*** Block opens ***

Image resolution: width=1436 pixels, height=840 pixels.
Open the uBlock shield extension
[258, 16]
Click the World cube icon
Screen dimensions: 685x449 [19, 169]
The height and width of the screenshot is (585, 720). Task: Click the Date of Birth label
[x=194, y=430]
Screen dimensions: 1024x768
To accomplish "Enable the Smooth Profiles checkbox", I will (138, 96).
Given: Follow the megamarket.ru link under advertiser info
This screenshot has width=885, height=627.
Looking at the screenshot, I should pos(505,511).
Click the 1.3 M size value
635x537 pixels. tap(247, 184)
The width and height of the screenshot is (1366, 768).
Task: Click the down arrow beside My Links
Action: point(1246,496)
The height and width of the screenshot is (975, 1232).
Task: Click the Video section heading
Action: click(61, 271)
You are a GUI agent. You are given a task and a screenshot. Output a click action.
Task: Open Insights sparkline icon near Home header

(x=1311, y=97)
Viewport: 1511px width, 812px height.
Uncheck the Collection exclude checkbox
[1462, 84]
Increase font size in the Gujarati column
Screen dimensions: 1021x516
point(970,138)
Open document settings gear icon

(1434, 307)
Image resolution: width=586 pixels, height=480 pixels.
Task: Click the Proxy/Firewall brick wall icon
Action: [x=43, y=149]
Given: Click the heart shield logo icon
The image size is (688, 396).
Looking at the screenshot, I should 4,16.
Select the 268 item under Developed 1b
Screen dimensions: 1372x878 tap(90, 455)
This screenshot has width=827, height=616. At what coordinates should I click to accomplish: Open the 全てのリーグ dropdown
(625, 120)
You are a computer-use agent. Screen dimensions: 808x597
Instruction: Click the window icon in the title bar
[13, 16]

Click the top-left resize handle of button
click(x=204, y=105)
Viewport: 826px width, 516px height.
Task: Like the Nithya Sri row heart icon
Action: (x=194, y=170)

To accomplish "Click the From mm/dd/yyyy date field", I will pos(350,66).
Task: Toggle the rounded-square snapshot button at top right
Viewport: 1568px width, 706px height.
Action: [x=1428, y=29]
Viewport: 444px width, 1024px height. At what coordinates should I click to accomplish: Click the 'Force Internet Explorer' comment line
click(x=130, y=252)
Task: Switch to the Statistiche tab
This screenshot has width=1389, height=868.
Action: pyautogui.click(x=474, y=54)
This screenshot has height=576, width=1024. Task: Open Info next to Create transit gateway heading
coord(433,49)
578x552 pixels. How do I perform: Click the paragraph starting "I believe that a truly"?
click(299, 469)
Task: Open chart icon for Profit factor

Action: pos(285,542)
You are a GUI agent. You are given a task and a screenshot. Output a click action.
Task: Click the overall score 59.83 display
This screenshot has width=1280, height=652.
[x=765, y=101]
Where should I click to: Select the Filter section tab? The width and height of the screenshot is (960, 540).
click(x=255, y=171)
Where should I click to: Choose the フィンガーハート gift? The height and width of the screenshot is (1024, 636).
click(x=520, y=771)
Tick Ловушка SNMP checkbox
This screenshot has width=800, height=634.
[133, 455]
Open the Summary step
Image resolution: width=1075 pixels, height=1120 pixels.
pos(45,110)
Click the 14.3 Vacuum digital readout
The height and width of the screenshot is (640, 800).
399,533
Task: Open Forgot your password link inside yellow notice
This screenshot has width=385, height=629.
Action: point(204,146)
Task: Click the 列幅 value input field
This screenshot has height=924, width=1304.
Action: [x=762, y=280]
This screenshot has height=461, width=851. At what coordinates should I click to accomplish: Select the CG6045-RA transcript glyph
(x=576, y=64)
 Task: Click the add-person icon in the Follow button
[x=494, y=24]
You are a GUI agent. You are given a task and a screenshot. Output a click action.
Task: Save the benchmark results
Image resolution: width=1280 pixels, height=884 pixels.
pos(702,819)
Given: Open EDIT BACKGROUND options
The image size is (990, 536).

*** Block closes ***

▶ [Task directions]: Nothing but the lines from the one containing "Task: Click the add-person" through the last line of the listing should be output, each exactly as written.

▶ [Expected output]:
 Task: Click the add-person icon in the Follow button
[x=494, y=24]
You are a GUI agent. You are given a task and a screenshot. Output a click action.
Task: Save the benchmark results
Image resolution: width=1280 pixels, height=884 pixels.
pos(702,819)
Given: Open EDIT BACKGROUND options
The image size is (990, 536).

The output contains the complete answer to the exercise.